Purposeful reflection on death is not a widely recognizable cultural practice in much of Anglophone twenty-first-century North America. We lack role models for it as an activity; there is no social pressure to direct our thoughts toward death, no widely shared Day of the Dead–like holiday or ritual. But we can and should take clues from specific Christian practices like Ash Wednesday (when we are told the words of Ecclesiastes 3:20, “All are from the dust, and to dust all return”), the sacrament of baptism (in which we are plunged into Christ’s death and raised into his new life), and spirituals (“I wanna be ready, I wanna be ready, I wanna be ready to put on the long white robes”).

In some versions of the Catholic and Anglican traditions, sermons on the four Sundays of Advent are preached on the Four Last Things, of which death is the first. In that way, Christians are invited to keep death in view as they approach the miracle of Jesus’s birth—a birth that ultimately ushers in the hope of a day beyond death.
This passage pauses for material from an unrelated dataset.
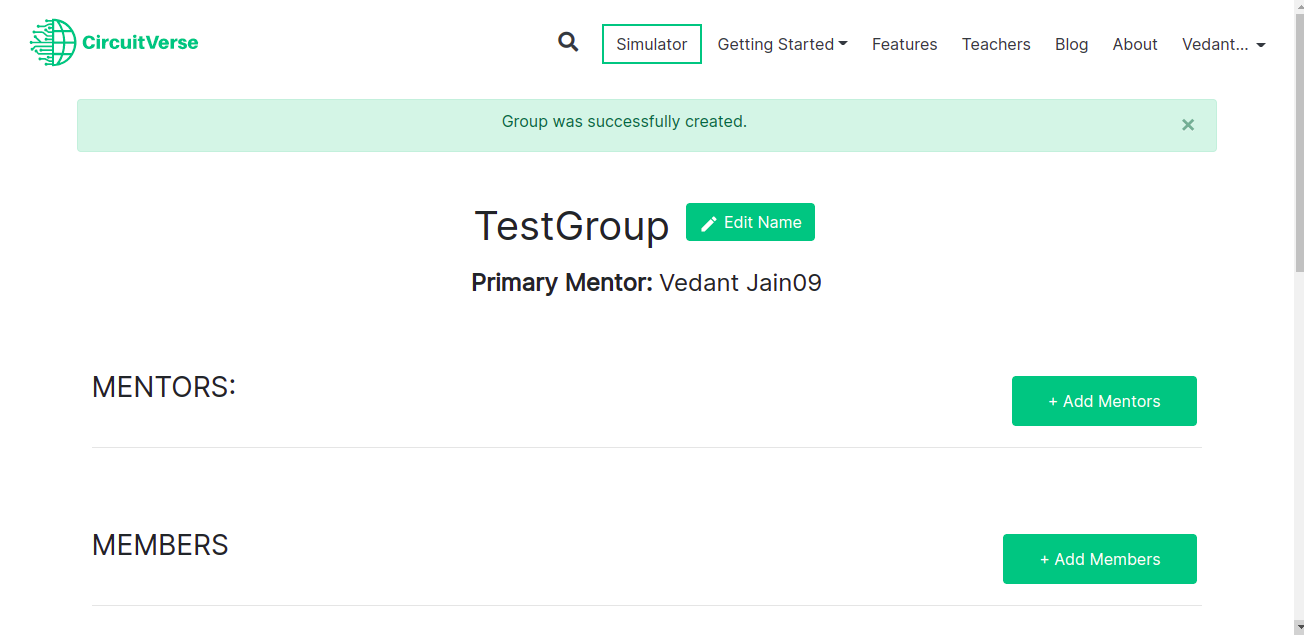Click the pencil icon beside TestGroup
Viewport: 1304px width, 635px height.
(x=709, y=223)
And so resources are hidden in the breadth of Christian praxis to complement and supplement the wisdom of the ages. Together, theology and philosophy teach us that we prepare for dying by thinking about death, but we prepare for death by living well.

As I was writing this essay, there was a moment where I thought I was dying. I was in the bathroom when a searing pain raced blazingly like a red-hot wire through the anterior right side of my brain. The intense sensation came and went quickly, but its duration was long enough for me to have a series of rapid thoughts. Is this it? Am I going to die in the middle of working on a piece about dying? I don’t want to die yet! Was thinking about death helpful?

And then I kept thinking. And then I lived.